Saturday May 17, 2008
Editor's note: This is our first special report on women business owners. We've singled out female entrepreneurs to highlight their accomplishments, while underscoring some of the obstacles they've faced. Their compelling stories, we hope, can offer all entrepreneurs a road map to success.
ALEXANDRA LEBENTHAL'S role model was a Wall Street pioneer. As a young girl growing up in the 1960s, she often visited her grandmother, Sayra Fischer Lebenthal, at the family's municipal-bond firm in Lower Manhattan.
"The office was in the financial district, overlooking New York Harbor," recalls Lebenthal, who became president of the family's Lebenthal & Co. at 31 and now, at 42, is starting up a new retail-brokerage venture at Israel Discount Bank of New York. "I remember my grandmother sitting at this desk, with the Statue of Liberty behind her. That's pretty strong imagery for a 4-year-old girl to have."
And an unusual one. Many female business owners credit their hard-working fathers as sources of inspiration. But few can say they were exposed to successful female business leaders in their early years. Even today, many women proprietors lack female role models.
While women start businesses at twice the rate of men, many find it difficult to grow their companies and tap into venture-capital networks. Less than 3% of women-owned businesses report $1 million or more in annual revenues, according to data from the Center for Women's Business Research. Some female entrepreneurs say they're also still dogged by a stereotype that they lack financial know-how, resulting in banks or investors hesitant to work with them.
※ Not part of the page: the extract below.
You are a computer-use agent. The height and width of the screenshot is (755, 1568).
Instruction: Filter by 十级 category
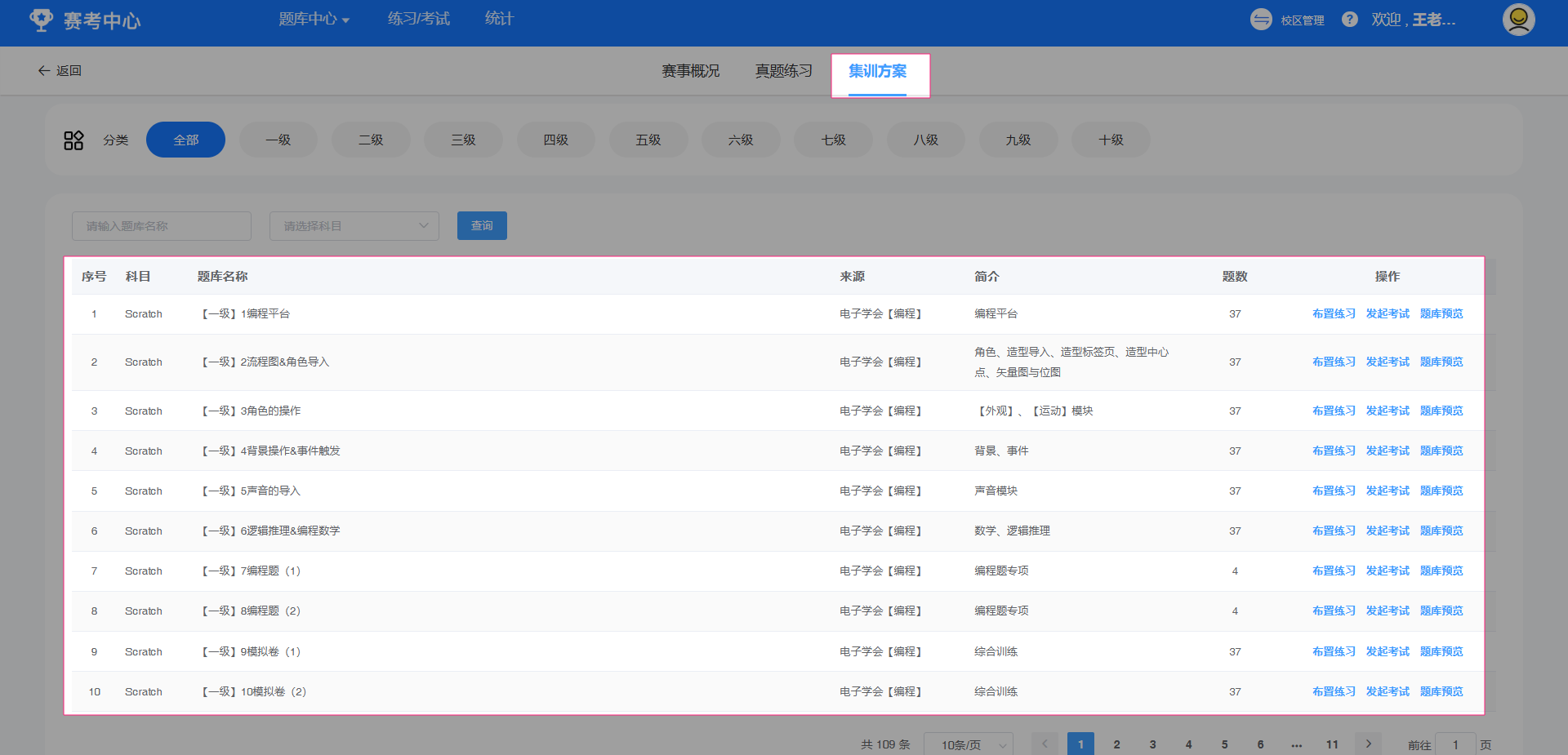(x=1111, y=140)
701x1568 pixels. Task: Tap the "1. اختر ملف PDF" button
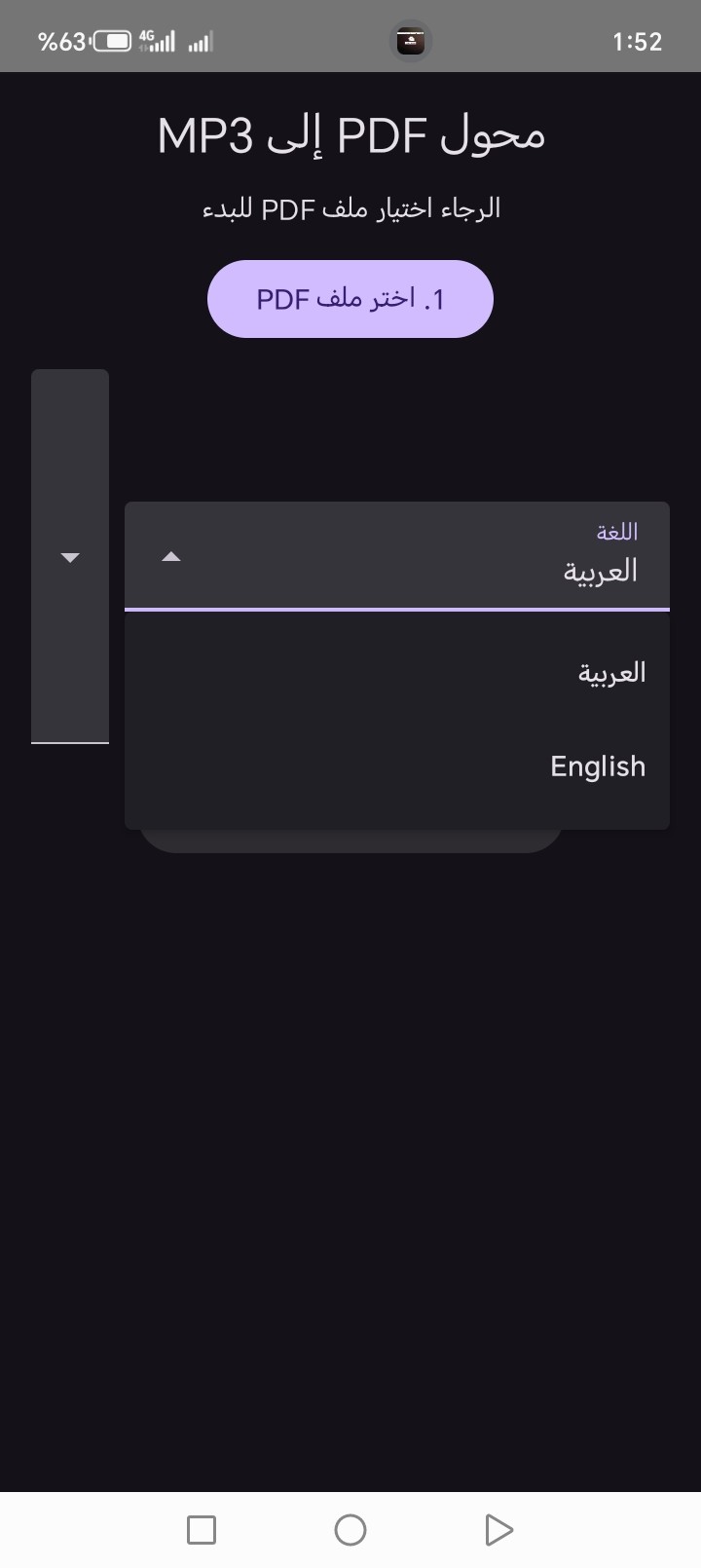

Lebenthal says she didn't absorb her grandmother's trail-blazing efforts while growing up. But now, "when I think back on the experience, I think of the incredible significance that she had on me," she says. And she makes sure to have a physical reminder in her office: her grandmother's gigantic, semicircle desk made of cherry wood.
Lebenthal recently had the desk moved to her new offices, IBD's Alexandra & James unit. "When I was able to call storage and say 'Get me the desk!' it was a great moment," she says.